Grants data fact sheet
This page provides answers to frequently asked questions about Candid’s grants data specifically, as well as special notes for researchers interested in using our data. These questions include:
- What are the sources of Candid’s grants data?
- What data does Candid collect about grants?
- How recent is the data?
- How complete is the data?
- How are grants coded?
While Candid also collects data on U.S. federal government grants and official development assistance, the focus of this page is our data on philanthropic grantmaking. If you are a researcher and have additional questions about Candid’s data, please contact: email@example.com. Other inquiries should be directed at firstname.lastname@example.org.
What are the sources of Candid's grants data?
Every year, Candid processes data on approximately three million grants representing more than $180 billion in funding, not including grants made by the U.S. federal government. This data comes from a wide variety of sources, detailed on our Data Sources page. In brief, we collect data from government agencies (such as the IRS or Canada Revenue Agency), from funders themselves, from other data sharing partners, from organizations’ websites, and, increasingly, from news sources. Data from these disparate sources are cleaned, harmonized, and then coded according to our Philanthropy Classification System (PCS). For more information on our coding process, please see the section on “How are grants coded?” below.
Avoiding duplication of grants data
In some cases, we may get data about the same grant from different sources at different times. For example, we may first learn about a recently awarded grant from the news or a funder’s press release and then see that same grant in the funder’s IRS Form 990-PF later. To prevent grants from being duplicated in our products, Candid uses a system of “survivorship” to determine which source of grants data gets precedence. This system works as follows:
- Grants reported by funders themselves always override other sources. If we receive a complete grants list from a funder, it would block or replace data from annual returns, such as IRS Form 990 or 990-PF.
- Grants obtained from news sources—which are usually focused on a particular topic (such as a disaster)—are replaced by a complete source for that funders’ grantmaking once it is available for the year in question. Complete sources of grants data (i.e., ones that reflect the funders’ total giving) include data from the funder themselves or the 990-PF.
What data does Candid collect about grants?
In order to load data about a grant into our database, Candid must have at least the following information: funder name, recipient name and location1, fiscal year, and grant amount. Whether data beyond this—such as a grant description—is available tends to depend on the source. Grants data from government sources, such as the 990-PF and 990 annual returns filed by funders, usually have very limited information. Candid’s eReporting program offers funders the option of sharing additional details about their grants, including grant title, program area, grant description, and key characteristics, such as subject area, population served, and geographic area served.
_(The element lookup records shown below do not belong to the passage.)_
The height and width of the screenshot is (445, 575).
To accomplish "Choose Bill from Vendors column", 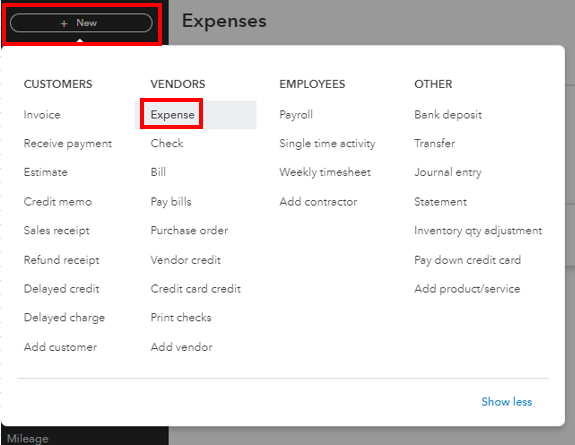I will pyautogui.click(x=158, y=172).
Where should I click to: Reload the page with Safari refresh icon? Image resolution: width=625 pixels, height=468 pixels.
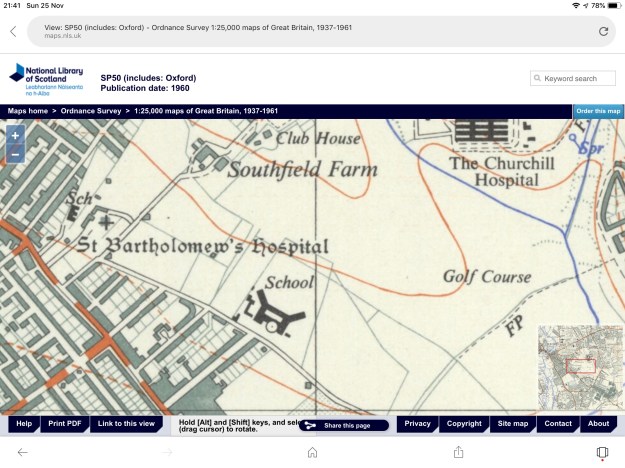click(603, 31)
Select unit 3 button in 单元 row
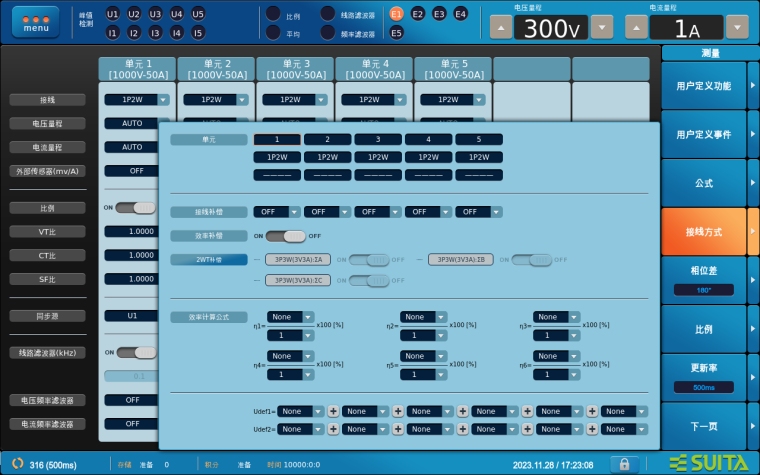The width and height of the screenshot is (760, 475). [378, 140]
A complete list of eReporting fields and their definitions can be found on the eReporting template.
How recent is the data?
The timeliness of grants data also varies depending on the source. Annual return data from government sources—such as Form 990 or 990-PF—can take six months to two years to reach Candid from when they were filed, whereas data from the news can be just one to two days old. The timeliness of data provided by funders directly to Candid can also vary significantly, as it is up to funders to decide how often they share data with us. Most funders submit data once a year. Others report monthly or, in a few cases, as grants are approved. Candid’s products are updated daily and reflect the latest data available.
How complete is the data?
Completeness of data can be thought of in two ways: the completeness of data for the sector (i.e., data that covers all funders’ giving) and the completeness of data for a specific funder.
United States: Candid’s data for a given year tends to be complete about two years after that year’s end (for example, data for 2019 will be complete by the end of 2021). By this time, complete grants data for all foundations and grantmaking public charities is usually available from the U.S. government via the 990 and 990-PF. Data for more recent years is less complete, because fewer 990s and 990-PFs are available. This more recent data has largely been reported by funders themselves, and, to a lesser extent, obtained by Candid from the news, funder websites, etc.
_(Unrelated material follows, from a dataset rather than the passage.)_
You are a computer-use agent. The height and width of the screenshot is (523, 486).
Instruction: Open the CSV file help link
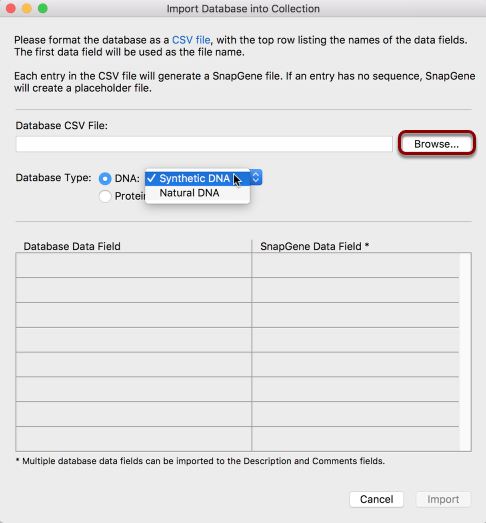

Other countries: Apart from the U.S., Candid has comprehensive data on Canadian grantmaking and mandated corporate social responsibility spending by Indian companies. Our grants data from other countries is primarily self-reported by funders via eReporting or contributed by Candid’s data partners and therefore represents an unknown portion of grantmaking in those countries.
Specific funder data
Just as with sector-wide data, current or previous year data for any single institutional funder is less likely to be complete than that for earlier years. If a funder reports on its grantmaking on a monthly or quarterly basis, for example, at any given time, Candid will only have partial data for the given year. Grants obtained from the news are also highly likely to represent only a small portion of a funder’s grantmaking.
In short, the more timely the data, the less likely it is to be complete at both the sector and individual funder level.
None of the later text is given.